START AVAILABLE DATA

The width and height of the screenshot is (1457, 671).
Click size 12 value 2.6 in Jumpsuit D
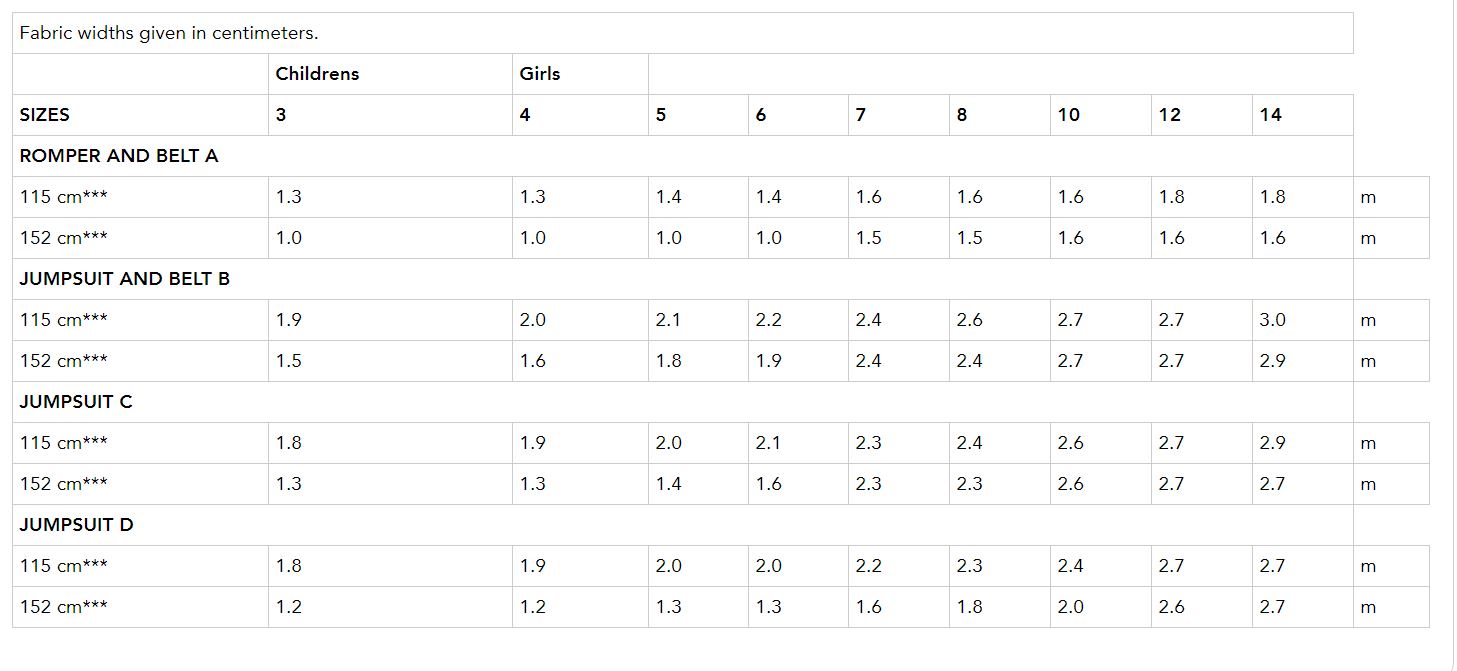click(1172, 607)
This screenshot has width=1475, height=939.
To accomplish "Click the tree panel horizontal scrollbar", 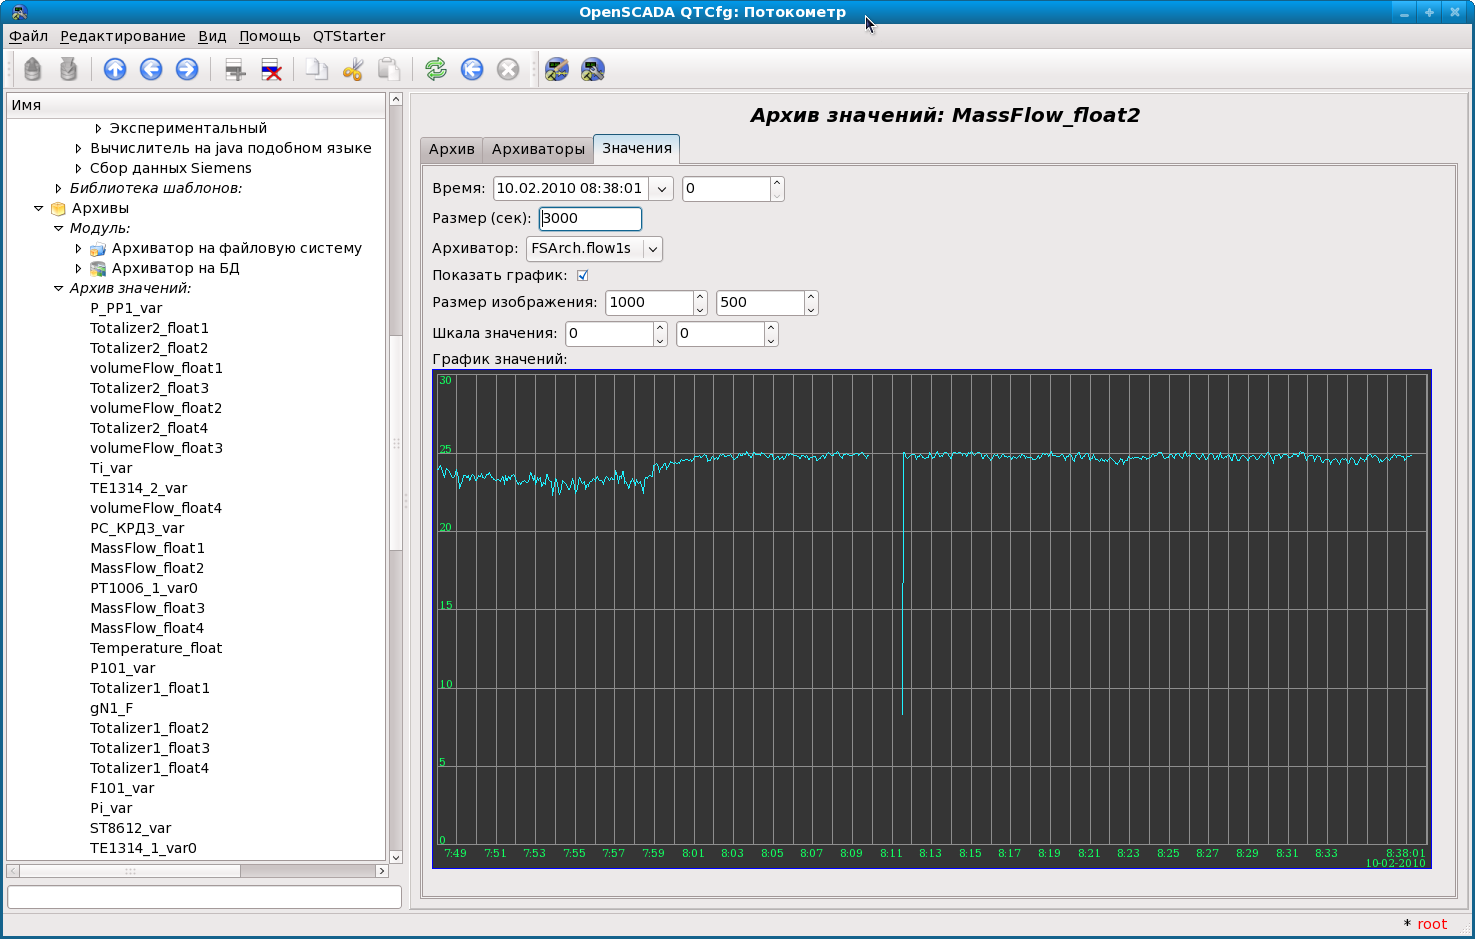I will [130, 871].
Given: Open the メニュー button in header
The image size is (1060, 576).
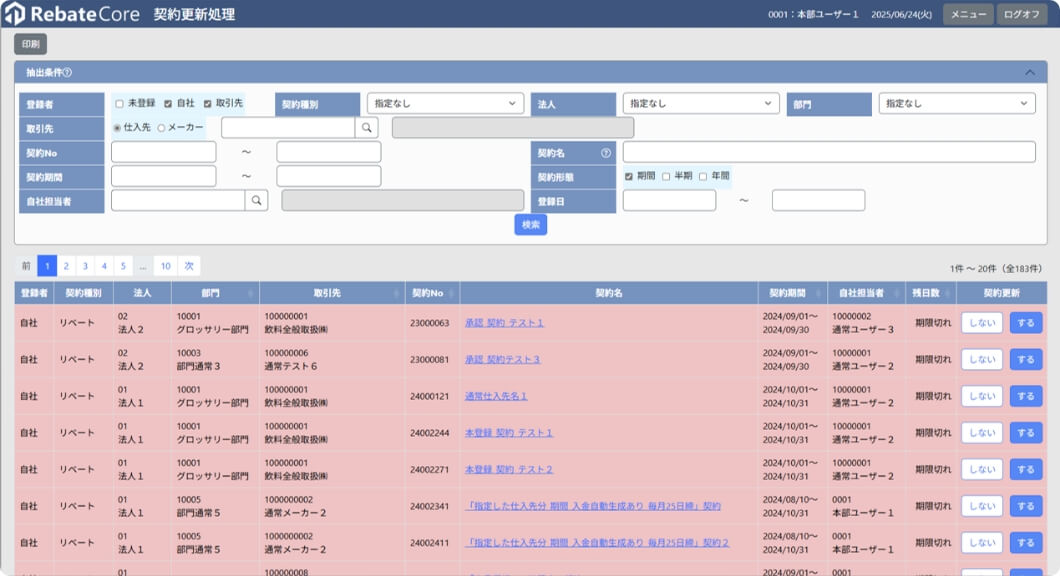Looking at the screenshot, I should 967,14.
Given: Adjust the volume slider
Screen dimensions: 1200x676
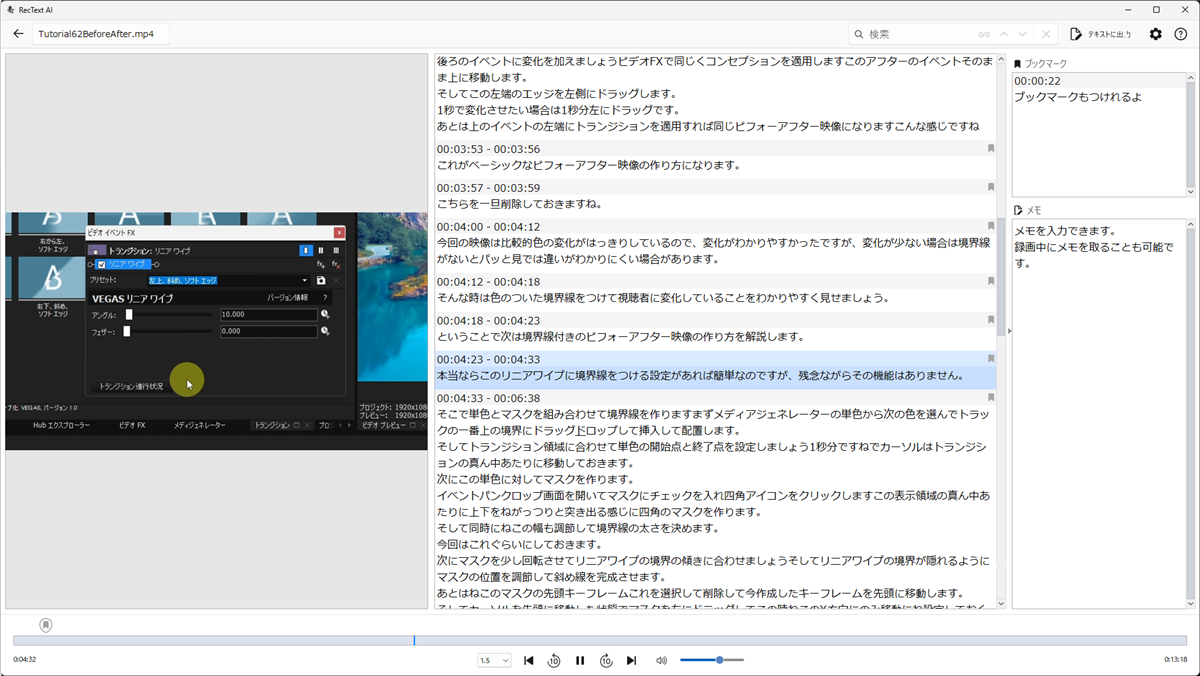Looking at the screenshot, I should point(719,660).
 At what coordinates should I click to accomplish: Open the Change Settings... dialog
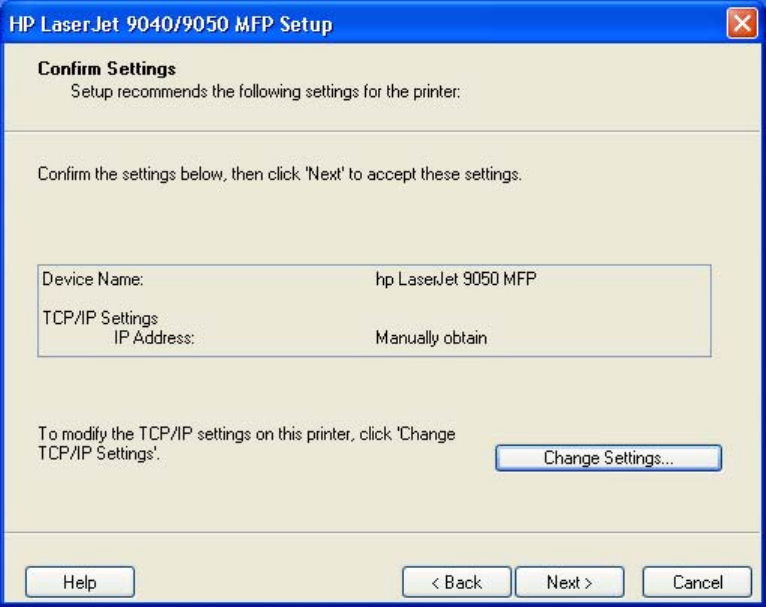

END AVAILABLE DATA

*PROBLEM*. The word "width" is the filter: copy every line of the listing above that contains it.

*RESPONSE AREA*.
The width and height of the screenshot is (1457, 671).
This screenshot has width=1475, height=939.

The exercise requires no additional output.